In his unprecedented address to the upper house of Russia’s legislature, the Federation Council, Edelstein not only celebrated his personal liberation from being held hostage like so many fellow Jews were for his desire to live in Israel. His visit to Moscow deepens Israel’s strategic relationship with Vladimir Putin’s Russia. This is an important step that shows just how far the Jewish state has come in the 30 years since Edelstein escaped the gulag.
“Even in my best dreams, I didn’t believe I would reach this moment,” Edelstein told the Russian lawmakers in both Hebrew and Russian; covertly teaching the former language to fellow Jews wanting to make aliya landed him in 1984 a sentence of three years at forced labor. “Shalom aleichem!” he greeted the Russian parliamentarians, to sustained applause.
Edelstein devoted his 15-minute address to Israel’s many security challenges in the new age of worldwide terrorism, using an image the Russian people know all too well: the defeat of Nazi Germany in World War II. He pointedly described Islamist terrorism as the “Nazism of the 21st century,” calling on the new Russia to join in the defeat of the current face of “absolute evil.”
“For years, tidings have come from Jerusalem, the eternal capital of the Jewish people, of justice and the war against evil,” he declared. “Even today, Jerusalem is leading the fight against terrorism, and we will not rest until we win this war and peace is achieved.”
To this end, Edelstein made a point of encouraging the Russian lawmakers to create “an atmosphere of mutual respect between different countries,” saying that Israel would gladly contribute in creating “a global alliance against terrorism.”
He enumerated the threats to its security that Israel faces from every direction, from Hezbollah in the north to Hamas in the south and from Russia’s Iran rally in the Syrian civil war.

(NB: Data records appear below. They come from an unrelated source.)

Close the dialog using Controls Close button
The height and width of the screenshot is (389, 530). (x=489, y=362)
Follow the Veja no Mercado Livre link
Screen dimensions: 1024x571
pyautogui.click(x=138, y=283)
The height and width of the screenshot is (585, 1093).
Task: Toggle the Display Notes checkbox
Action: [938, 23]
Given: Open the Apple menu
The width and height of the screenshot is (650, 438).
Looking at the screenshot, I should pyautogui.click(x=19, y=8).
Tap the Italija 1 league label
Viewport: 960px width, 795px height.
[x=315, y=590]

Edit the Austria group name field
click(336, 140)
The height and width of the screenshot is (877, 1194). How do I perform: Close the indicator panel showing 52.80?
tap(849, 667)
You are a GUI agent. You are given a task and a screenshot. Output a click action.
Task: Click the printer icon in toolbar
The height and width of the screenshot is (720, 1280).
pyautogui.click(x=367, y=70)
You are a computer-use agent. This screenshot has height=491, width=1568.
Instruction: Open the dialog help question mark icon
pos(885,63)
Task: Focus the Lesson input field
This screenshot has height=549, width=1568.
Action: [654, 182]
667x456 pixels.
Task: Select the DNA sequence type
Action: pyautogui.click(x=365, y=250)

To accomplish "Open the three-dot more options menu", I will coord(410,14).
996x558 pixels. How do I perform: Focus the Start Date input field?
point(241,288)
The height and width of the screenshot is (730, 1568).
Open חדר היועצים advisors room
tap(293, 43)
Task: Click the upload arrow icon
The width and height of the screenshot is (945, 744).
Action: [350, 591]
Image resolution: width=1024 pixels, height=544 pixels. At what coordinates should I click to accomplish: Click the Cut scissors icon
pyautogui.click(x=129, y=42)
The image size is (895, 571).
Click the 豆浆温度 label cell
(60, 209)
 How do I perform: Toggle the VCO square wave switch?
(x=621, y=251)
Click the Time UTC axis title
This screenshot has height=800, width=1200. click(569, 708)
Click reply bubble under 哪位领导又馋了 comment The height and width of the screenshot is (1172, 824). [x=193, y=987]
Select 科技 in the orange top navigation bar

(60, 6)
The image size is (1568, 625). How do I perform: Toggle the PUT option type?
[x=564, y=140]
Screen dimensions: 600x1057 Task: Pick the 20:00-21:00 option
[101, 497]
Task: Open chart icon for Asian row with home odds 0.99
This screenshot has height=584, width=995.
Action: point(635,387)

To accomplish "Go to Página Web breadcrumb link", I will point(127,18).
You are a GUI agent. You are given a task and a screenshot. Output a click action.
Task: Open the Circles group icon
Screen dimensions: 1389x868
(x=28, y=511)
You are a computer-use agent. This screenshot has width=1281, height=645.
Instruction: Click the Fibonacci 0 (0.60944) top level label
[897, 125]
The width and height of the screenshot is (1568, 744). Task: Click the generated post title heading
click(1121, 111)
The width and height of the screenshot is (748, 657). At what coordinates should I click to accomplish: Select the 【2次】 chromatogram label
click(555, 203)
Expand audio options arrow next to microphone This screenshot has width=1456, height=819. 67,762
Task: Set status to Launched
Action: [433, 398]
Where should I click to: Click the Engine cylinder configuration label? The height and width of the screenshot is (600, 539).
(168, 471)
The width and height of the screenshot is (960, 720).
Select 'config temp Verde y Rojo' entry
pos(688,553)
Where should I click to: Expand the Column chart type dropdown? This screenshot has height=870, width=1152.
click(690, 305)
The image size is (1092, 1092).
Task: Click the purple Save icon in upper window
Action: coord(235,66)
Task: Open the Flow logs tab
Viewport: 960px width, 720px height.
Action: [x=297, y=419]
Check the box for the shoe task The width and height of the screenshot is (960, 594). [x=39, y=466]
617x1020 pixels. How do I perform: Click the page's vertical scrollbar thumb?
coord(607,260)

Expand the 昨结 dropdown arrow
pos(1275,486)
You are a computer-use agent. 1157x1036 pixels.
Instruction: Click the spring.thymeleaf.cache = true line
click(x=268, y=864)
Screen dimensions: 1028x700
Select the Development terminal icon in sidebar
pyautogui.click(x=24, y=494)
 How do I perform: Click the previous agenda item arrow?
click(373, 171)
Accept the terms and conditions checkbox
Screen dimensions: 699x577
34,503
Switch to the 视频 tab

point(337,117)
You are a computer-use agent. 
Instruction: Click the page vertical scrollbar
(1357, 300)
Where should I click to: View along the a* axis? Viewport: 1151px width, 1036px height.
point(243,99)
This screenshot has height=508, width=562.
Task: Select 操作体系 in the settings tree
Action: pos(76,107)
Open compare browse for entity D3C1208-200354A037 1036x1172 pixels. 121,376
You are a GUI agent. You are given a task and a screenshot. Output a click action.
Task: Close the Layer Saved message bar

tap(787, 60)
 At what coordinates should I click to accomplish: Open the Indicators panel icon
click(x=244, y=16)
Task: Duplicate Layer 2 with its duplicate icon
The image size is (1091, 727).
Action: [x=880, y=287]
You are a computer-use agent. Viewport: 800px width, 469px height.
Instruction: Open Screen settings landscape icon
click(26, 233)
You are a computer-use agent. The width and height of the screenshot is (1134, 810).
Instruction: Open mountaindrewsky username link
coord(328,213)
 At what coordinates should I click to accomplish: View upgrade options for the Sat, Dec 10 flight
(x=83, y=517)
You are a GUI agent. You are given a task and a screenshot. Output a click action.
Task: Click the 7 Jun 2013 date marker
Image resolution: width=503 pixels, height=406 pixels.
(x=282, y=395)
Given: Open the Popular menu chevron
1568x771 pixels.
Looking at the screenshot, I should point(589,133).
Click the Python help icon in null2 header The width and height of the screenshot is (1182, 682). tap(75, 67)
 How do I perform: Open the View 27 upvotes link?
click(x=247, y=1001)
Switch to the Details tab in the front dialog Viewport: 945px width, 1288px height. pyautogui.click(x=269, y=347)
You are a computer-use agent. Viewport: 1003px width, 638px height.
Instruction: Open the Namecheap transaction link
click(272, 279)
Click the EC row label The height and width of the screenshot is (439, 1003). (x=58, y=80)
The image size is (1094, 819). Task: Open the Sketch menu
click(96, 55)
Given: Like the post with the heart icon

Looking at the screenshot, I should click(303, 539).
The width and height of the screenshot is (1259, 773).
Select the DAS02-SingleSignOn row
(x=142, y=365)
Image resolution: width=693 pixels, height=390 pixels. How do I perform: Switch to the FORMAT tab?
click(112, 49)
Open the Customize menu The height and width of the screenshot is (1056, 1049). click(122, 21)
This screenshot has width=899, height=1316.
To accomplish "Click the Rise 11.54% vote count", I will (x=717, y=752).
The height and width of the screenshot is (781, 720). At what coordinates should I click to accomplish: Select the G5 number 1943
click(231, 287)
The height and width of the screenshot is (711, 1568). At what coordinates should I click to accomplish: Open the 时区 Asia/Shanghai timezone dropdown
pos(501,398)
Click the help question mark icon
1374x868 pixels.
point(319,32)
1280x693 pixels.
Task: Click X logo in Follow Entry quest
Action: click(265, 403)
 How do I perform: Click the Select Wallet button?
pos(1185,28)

He chose to not mince words in noting Russia’s present role in the conflict, citing the previous Soviet stance leading up to and including the Six Day War, whose 50th anniversary Israel is celebrating.
After his appeal to leave the Soviet Union was rejected in 1979, Edelstein taught Hebrew and Jewish history covertly until his 1984 arrest on a trumped-up charge of drug possession. After a kangaroo trial he was sent to various labor camps in the Siberian gulag until, in May 1987, after serving two years and eight months at hard labor he was released. Edelstein immigrated to Israel two months later with his wife, Tatiana, who has since died.
Edelstein praised Israel’s relationship with the new Russia of increasing security and economic ties, proudly linking the phenomenon with the invaluable contribution of more than a million Russian-speaking Israelis who have made aliya.
Edelstein’s trip to Moscow comes at an important time for Israel, which on the surface seems like it is being sucked into the Syrian quagmire with the ongoing clashes along the border. Russia is heavily deployed in Syria and will play a pivotal role in determining the future of Israel’s northern neighbor. Whether Bashar Assad remains in power and whether ISIS is defeated largely depends on Russia. The continued cultivation of ties with Moscow will be needed to ensure that Israel’s security interests are taken into consideration when some sort of arrangement is reached in Syria.
At the legislature, Edelstein pointedly ended his historic speech with a prayer for peace in Jerusalem, delivered in Hebrew. One of the roads to that peace runs today through Moscow.